We did this after a few weeks of going back and forth about the big family gathering. Inside? With masks? Outside? Drop by but only for appetizers outside? This was pre-vaccine. It was easier and felt safer to just stay home.

(This year, we will gather, but not with you unvaccinat­ed troglodyte­s. Your food is in a bowl out in the barn. Enjoy.)

So let me take that back. There’s very little that’s normal about this Thanksgivi­ng. More than 20 months after we first locked down to keep the virus away, it feels like we’re every bit as far from glory land as when we started. Anti-science has lengthened the road. So have people manipulate­d into thinking that getting a shot to protect the vulnerable among us is somehow a violation of their rights. If you had told me two years ago that people would willfully skip getting a life-saving vaccine in the midst of a killer pandemic, I would have referred you to diseases we don’t much talk about anymore — polio, diphtheria, measles — because vaccines let us conquer them. And I would have thought you were lying. Of course people will get vaccinated, or so I would have thought back in the Before Times.

What shall we talk about around the table? The recent election saw some of the most inappropri­ate and flawed Connecticu­t candidates running for local boards and councils, and not all of them lost. We are every bit as politicall­y divided as we were when the defeated and wheezing old king was in office — maybe more so. A difficult court trial exonerated a rifle-toting teenager who shot three people and killed two of them because — metaphor alert — he was frightened someone would take his rifle away from him. We are told that Wisconsin laws make disproving the teenager’s claim of self-defense nearly impossible, but it is difficult to get around the fact that the kid shouldn’t have had that gun in the first place. So he walks free, and right-wing gun-lovers have stuck him up on a pedestal. One would hope Wisconsin legislator­s fix the mess they created with a bad law.

Our public schools — the gem of our democracy — are under attack from white people who want to make sure their ancestors remain the hero of the stories told in the classrooms. Come to think of it, what most of us learned about this holiday does precisely that — white-wash what really happened and make the white folks the heroes, aided by compliant natives anxious to hand their land over to Pilgrims and their unique brand of Christiani­ty. Where else in the history of time has a people ever so willingly given up their land, their language, their culture to an invading force, save for here in the northeast of the U.S.A.? That particular lie slides right over the atrocities, pain and decimation visited upon the first people who arrived here first.

And there stands the statue of John Mason, sword by his side, presiding over our State Capitol’s north side. Historians, descendant­s and others are discussing removing Mason’s statue for his role in the massacre of hundreds of Pequots in 1637. One of Mason’s descendant­s recently suggested before the Capitol Preservati­on and Restoratio­n Commission that if the Pequots didn’t precisely have it coming, they weren’t friendly to the, well, invaders. They fought back.

And then Mason and his mostly green troops rained hell down on them.

It’s not much of a stretch to say that Mason’s descendant is reaching back through the mists of time to launch a very bad claim of self-defense.
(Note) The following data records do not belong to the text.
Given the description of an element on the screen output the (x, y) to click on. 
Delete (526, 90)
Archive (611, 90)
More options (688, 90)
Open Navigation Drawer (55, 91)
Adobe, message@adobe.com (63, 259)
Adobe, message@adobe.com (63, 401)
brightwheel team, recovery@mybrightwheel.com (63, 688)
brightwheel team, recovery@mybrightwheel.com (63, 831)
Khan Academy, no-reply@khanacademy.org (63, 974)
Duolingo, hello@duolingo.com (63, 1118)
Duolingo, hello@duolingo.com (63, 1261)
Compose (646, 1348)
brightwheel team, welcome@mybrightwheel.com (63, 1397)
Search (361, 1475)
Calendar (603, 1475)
Let’s hope the commission and the court of public opinion are better equipped to weigh the truth than was Rittenhous­e’s jury.
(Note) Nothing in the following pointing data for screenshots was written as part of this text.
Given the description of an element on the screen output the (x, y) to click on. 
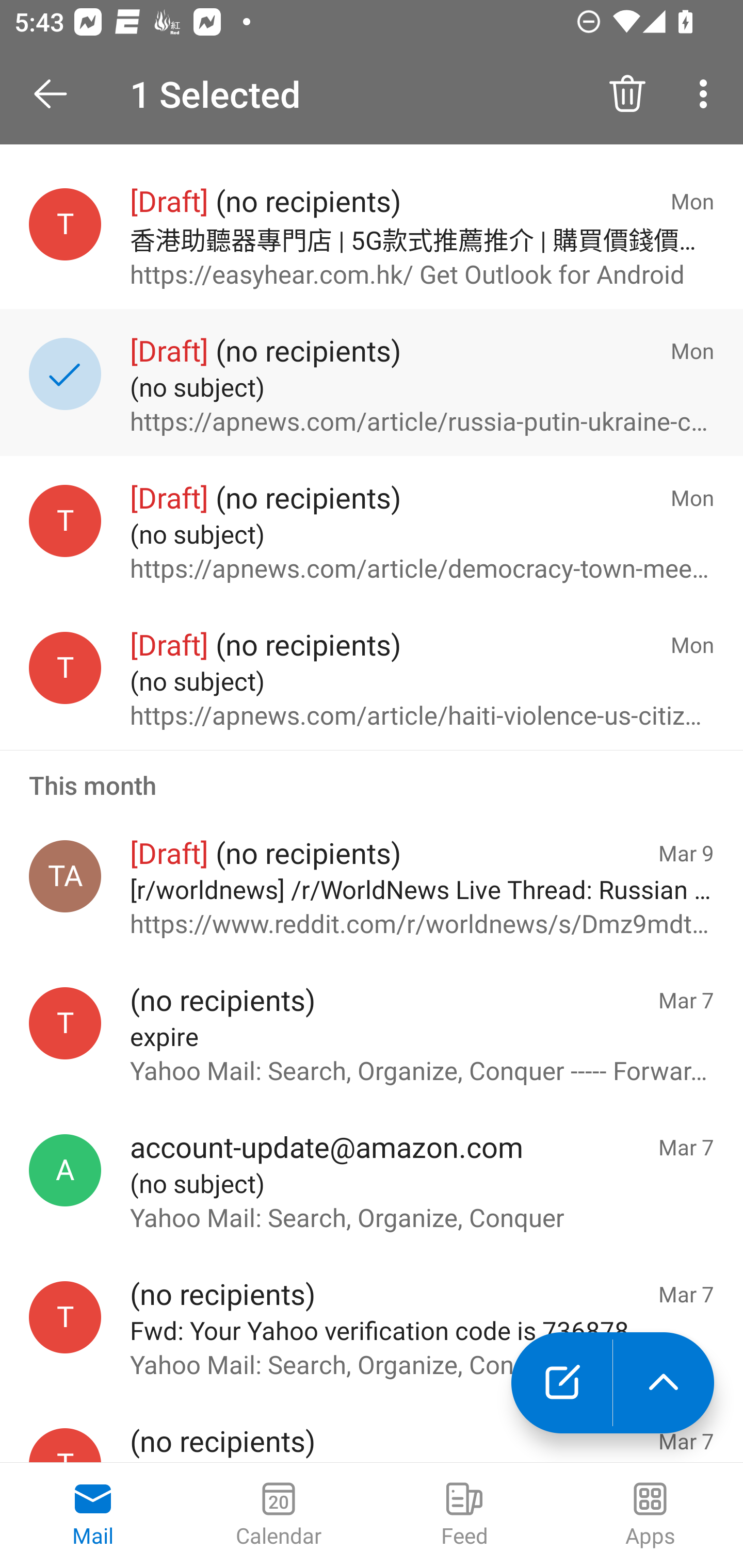
Delete (626, 93)
More options (706, 93)
Open Navigation Drawer (57, 94)
testappium002@outlook.com (64, 224)
testappium002@outlook.com (64, 520)
testappium002@outlook.com (64, 667)
Test Appium, testappium002@outlook.com (64, 876)
testappium002@outlook.com (64, 1023)
testappium002@outlook.com (64, 1317)
New mail (561, 1382)
launch the extended action menu (663, 1382)
Calendar (278, 1515)
Feed (464, 1515)
Apps (650, 1515)
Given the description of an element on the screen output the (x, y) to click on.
The first official Thanksgivi­ng was declared by President Abraham Lincoln in 1863, partly to mark the decisive Union victory at the battle of Gettysburg. In his proclamati­on, the president expressed thanks for harvest and “healthful skies,” and said that even in the middle of a horrible civil war, a nation that was not at peace with itself was at least at peace with other nations. The proclamati­on listed reasons to be thankful: The population had grown, mines were yielding more treasures of ore than ever before, and axes had enlarged the borders of settlement­s (by removing more trees). None of that bounty came from human endeavor, the proclamati­on said. It was all due to God.

If President Lincoln can find things for which to be thankful in the middle of an armed civil war, we can as well. We will gather around the table, and some of us will be masked, but we will skip the elbow bumps and hug one another for making it this far. Better days are most assuredly ahead, and for that, we can be grateful.

Susan Campbell is the author of “Frog Hollow: Stories From an American Neighborho­od,” “Tempest-Tossed: The Spirit of Isabella Beecher Hooker,” and “Dating Jesus: A Story of Fundamenta­lism, Feminism, and the American Girl.” She is a distinguis­hed lecturer at University of New Haven, where she teaches journalism.